[Exercise directions]: Provide an exact reproduction of every entry.

[Records for this task]:
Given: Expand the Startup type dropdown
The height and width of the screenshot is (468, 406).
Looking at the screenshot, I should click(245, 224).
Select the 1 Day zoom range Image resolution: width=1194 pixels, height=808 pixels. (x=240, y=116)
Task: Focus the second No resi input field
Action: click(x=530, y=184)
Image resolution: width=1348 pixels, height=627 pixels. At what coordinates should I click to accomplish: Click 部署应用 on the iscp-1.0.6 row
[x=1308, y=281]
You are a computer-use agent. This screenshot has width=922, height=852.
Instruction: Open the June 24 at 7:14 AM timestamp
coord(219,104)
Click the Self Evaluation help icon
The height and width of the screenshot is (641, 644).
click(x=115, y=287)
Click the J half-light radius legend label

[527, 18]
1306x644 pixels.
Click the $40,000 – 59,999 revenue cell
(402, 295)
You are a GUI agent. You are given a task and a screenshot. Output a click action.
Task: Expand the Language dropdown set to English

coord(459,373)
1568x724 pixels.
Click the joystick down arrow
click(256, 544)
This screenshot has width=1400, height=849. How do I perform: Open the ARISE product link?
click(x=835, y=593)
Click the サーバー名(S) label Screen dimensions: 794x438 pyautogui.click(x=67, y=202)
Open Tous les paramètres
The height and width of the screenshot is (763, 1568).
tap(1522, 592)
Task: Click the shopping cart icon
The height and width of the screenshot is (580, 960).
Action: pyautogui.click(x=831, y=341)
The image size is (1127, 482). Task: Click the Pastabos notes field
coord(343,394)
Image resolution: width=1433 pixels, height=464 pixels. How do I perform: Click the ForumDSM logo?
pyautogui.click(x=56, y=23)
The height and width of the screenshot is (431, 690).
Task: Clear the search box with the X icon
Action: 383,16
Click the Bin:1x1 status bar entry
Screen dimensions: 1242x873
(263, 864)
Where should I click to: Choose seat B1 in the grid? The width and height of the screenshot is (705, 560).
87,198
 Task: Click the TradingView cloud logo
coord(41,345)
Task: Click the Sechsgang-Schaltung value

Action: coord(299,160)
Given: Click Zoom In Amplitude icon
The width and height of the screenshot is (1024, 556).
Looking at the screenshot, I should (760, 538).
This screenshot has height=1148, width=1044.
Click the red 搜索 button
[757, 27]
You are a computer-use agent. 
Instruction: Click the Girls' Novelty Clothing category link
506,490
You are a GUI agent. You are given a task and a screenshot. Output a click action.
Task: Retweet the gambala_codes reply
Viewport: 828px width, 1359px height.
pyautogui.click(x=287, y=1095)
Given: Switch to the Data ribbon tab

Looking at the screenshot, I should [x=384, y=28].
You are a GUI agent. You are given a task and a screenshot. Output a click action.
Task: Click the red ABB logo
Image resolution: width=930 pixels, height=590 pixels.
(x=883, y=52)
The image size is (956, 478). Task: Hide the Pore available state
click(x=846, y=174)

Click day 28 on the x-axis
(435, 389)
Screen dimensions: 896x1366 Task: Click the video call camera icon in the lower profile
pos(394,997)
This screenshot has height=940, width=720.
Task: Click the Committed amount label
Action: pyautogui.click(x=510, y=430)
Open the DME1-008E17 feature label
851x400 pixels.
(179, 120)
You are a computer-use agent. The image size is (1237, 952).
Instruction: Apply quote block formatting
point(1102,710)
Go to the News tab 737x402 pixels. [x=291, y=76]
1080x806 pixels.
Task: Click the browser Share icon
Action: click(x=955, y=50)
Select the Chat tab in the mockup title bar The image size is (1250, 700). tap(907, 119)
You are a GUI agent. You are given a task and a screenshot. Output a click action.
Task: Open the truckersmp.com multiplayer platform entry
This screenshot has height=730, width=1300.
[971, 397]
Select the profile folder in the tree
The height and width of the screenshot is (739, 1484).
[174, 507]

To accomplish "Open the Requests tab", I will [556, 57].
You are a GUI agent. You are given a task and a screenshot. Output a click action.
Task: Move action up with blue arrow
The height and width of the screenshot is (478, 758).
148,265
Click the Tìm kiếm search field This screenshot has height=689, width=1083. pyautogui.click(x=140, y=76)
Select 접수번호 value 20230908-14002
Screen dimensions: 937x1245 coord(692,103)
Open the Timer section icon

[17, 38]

[Solution for this exercise]:
Given: Expand the Startup type dropdown
The height and width of the screenshot is (468, 406).
Looking at the screenshot, I should click(245, 224).
Select the 1 Day zoom range Image resolution: width=1194 pixels, height=808 pixels. (x=240, y=116)
Task: Focus the second No resi input field
Action: click(x=530, y=184)
Image resolution: width=1348 pixels, height=627 pixels. At what coordinates should I click to accomplish: Click 部署应用 on the iscp-1.0.6 row
[x=1308, y=281]
You are a computer-use agent. This screenshot has width=922, height=852.
Instruction: Open the June 24 at 7:14 AM timestamp
coord(219,104)
Click the Self Evaluation help icon
The height and width of the screenshot is (641, 644).
click(x=115, y=287)
Click the J half-light radius legend label

[527, 18]
1306x644 pixels.
Click the $40,000 – 59,999 revenue cell
(402, 295)
You are a GUI agent. You are given a task and a screenshot. Output a click action.
Task: Expand the Language dropdown set to English

coord(459,373)
1568x724 pixels.
Click the joystick down arrow
click(256, 544)
This screenshot has width=1400, height=849. How do I perform: Open the ARISE product link?
click(x=835, y=593)
Click the サーバー名(S) label Screen dimensions: 794x438 pyautogui.click(x=67, y=202)
Open Tous les paramètres
The height and width of the screenshot is (763, 1568).
tap(1522, 592)
Task: Click the shopping cart icon
The height and width of the screenshot is (580, 960).
Action: pyautogui.click(x=831, y=341)
The image size is (1127, 482). Task: Click the Pastabos notes field
coord(343,394)
Image resolution: width=1433 pixels, height=464 pixels. How do I perform: Click the ForumDSM logo?
pyautogui.click(x=56, y=23)
The height and width of the screenshot is (431, 690).
Task: Clear the search box with the X icon
Action: 383,16
Click the Bin:1x1 status bar entry
Screen dimensions: 1242x873
(263, 864)
Where should I click to: Choose seat B1 in the grid? The width and height of the screenshot is (705, 560).
87,198
 Task: Click the TradingView cloud logo
coord(41,345)
Task: Click the Sechsgang-Schaltung value

Action: coord(299,160)
Given: Click Zoom In Amplitude icon
The width and height of the screenshot is (1024, 556).
Looking at the screenshot, I should (760, 538).
This screenshot has height=1148, width=1044.
Click the red 搜索 button
[757, 27]
You are a computer-use agent. 
Instruction: Click the Girls' Novelty Clothing category link
506,490
You are a GUI agent. You are given a task and a screenshot. Output a click action.
Task: Retweet the gambala_codes reply
Viewport: 828px width, 1359px height.
pyautogui.click(x=287, y=1095)
Given: Switch to the Data ribbon tab

Looking at the screenshot, I should [x=384, y=28].
You are a GUI agent. You are given a task and a screenshot. Output a click action.
Task: Click the red ABB logo
Image resolution: width=930 pixels, height=590 pixels.
(x=883, y=52)
The image size is (956, 478). Task: Hide the Pore available state
click(x=846, y=174)

Click day 28 on the x-axis
(435, 389)
Screen dimensions: 896x1366 Task: Click the video call camera icon in the lower profile
pos(394,997)
This screenshot has height=940, width=720.
Task: Click the Committed amount label
Action: pyautogui.click(x=510, y=430)
Open the DME1-008E17 feature label
851x400 pixels.
(179, 120)
You are a computer-use agent. The image size is (1237, 952).
Instruction: Apply quote block formatting
point(1102,710)
Go to the News tab 737x402 pixels. [x=291, y=76]
1080x806 pixels.
Task: Click the browser Share icon
Action: click(x=955, y=50)
Select the Chat tab in the mockup title bar The image size is (1250, 700). tap(907, 119)
You are a GUI agent. You are given a task and a screenshot. Output a click action.
Task: Open the truckersmp.com multiplayer platform entry
This screenshot has height=730, width=1300.
[971, 397]
Select the profile folder in the tree
The height and width of the screenshot is (739, 1484).
[174, 507]

To accomplish "Open the Requests tab", I will [556, 57].
You are a GUI agent. You are given a task and a screenshot. Output a click action.
Task: Move action up with blue arrow
The height and width of the screenshot is (478, 758).
148,265
Click the Tìm kiếm search field This screenshot has height=689, width=1083. pyautogui.click(x=140, y=76)
Select 접수번호 value 20230908-14002
Screen dimensions: 937x1245 coord(692,103)
Open the Timer section icon

[17, 38]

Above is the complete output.